Fat versus Sugar – Horizon BBC2

fat versus sugar Horizon BBC2They are both bad, but which is worse? Fat or Sugar? A couple of twins who are both doctors investigated by eating just one or the other for a month.

This is obviously not a proper scientific trial as they pointed out themselves early on in the programme. But it was fascinating nonetheless to watch the effects. The twin on the sugar seemed to be doing a lot better. He was more alert and was able to cope with exercise a lot more. He moaned about how boring his food was. The other twin also quickly fell out of love with a diet that allowed him bacon, eggs and steak but no bread. But he also found his mind and his body both reacted against the diet as well. He was sluggish physically and mentally.

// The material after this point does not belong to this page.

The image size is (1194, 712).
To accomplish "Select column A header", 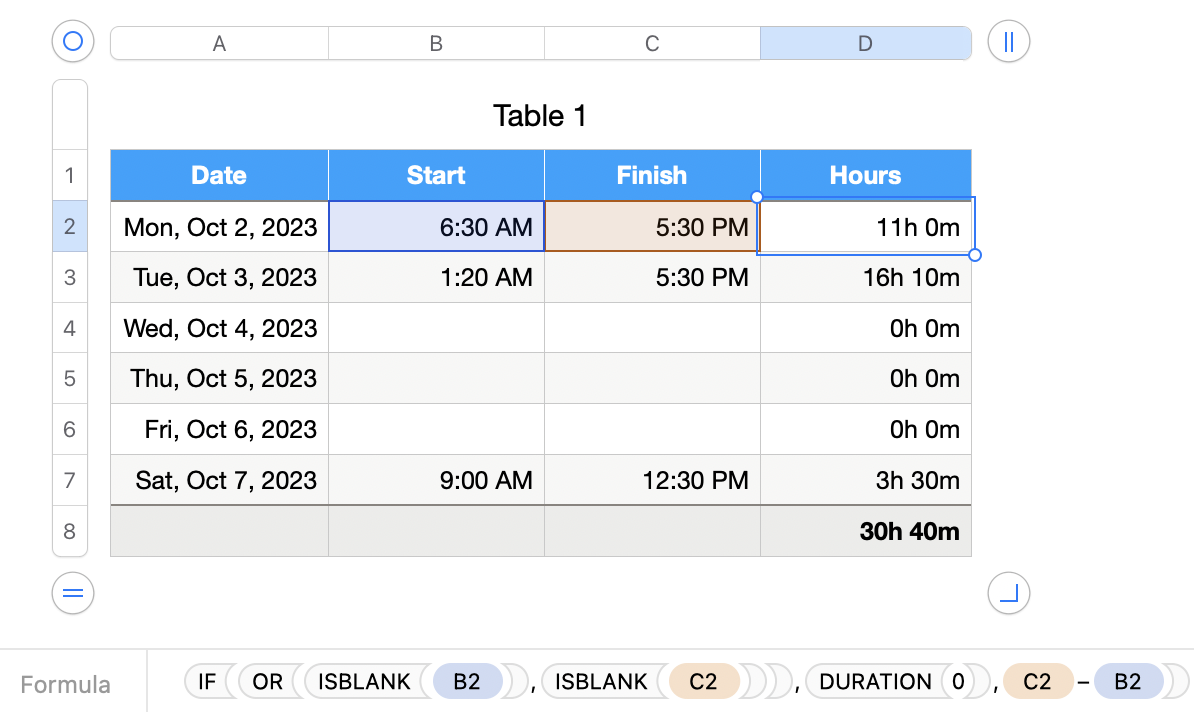I will pos(219,43).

Nobody lives on a diet like these of course and only silly people even advocate them. But it was interesting to see the final outcome. I thought that I was reasonably well informed on this kind of thing but the results surprised me, as they did the guys on the trial. The high sugar diet did not seem to have produced much in the way of ill effects. I wasn’t expecting short term problems but I did think a diet like that would lead to elevated blood sugar levels and increased weight. In fact he lost a little weight and his insulin levels simply rose to cope with the higher amount of sugar he was eating. It was no surprise that the fat only diet led to weight loss – it was pretty similar to the Atkins Diet from a few years back. The surprise, to me at any rate, was that fat only diet was the one that gave the blood sugar problem. In fact it was on the brink of getting to full out diabetes. The nutritionist instructed the twin to stop the diet immediately.

Both these diets are unhealthy, unnatural and almost impossible to stick to so in a sense the whole thing was a pointless exercise. But I felt I had learnt something from them, if only just how little I know about the way the body really copes. But the really interesting bit came at the end of the show. It is usually a mistake to second guess, but I got the feeling that it was the nugget at the end that was the real point. Horizon is a long programme and there simply wasn’t enough to say about the last bit so the fat versus sugar thing was basically filler – albeit rather good filler.

Because the question then turned to what happens when you have both fat and sugar in your diet. It turns out that lab rats given access to unlimited sugar on top of a normal rat diet will eat the sugar. But they carry on eating their regular food as well, simply compensating for the extra calories from the sugar by cutting down a bit on what they eat. So they put on very little weight. They do the same when offered unlimited supplies of fat. Again they substitute a bit but basically carry on as usual. But give them 50:50 fat and sugar combined and they start eating a lot more than usual. They abandon their regular food and tuck into way more calories than they would eat normally. The source they used for this was cheesecake, as it happens. There was a shot of a lab rat tucking into a portion, and he certainly looked like he was enjoying it.

What happens in rodents doesn’t always happen in man, but they did an experiment which showed that in this case we are much like rats. Donuts with different ratios of fat to sugar were offered to people on the streets of New York and London. The most popular choice was the 50:50 one. In fact it is obvious really. Nobody eats pure sugar. Nobody eats butter on its own. Put them together in the form of a cake and nobody can resist. Nature has equipped us with an incredibly sophisticated machinery for seeking out the tasty ratio while at the same time failing to give us much in the way of willpower to overcome it.

So what have we learned? Extreme diets are a bad move. But it is easy to underestimate how well our body can cope. This trial demonstrated that we can at least survive for a while without sugar and carbohydrates, and can actually function pretty well on nothing but sugar. The thing that we can’t cope with is the sheer pleasure of the combination of fat and sugar. Even here it doesn’t look like a little bit of indulgence can do much harm. But over time the excess of calories over what we need will put on the pounds. It looks like the best, if boring advice, is simple. Don’t go on an extreme diet. Just try to cut down the pastries, chocolates basically anything else that is really delicious. I think we already knew this really.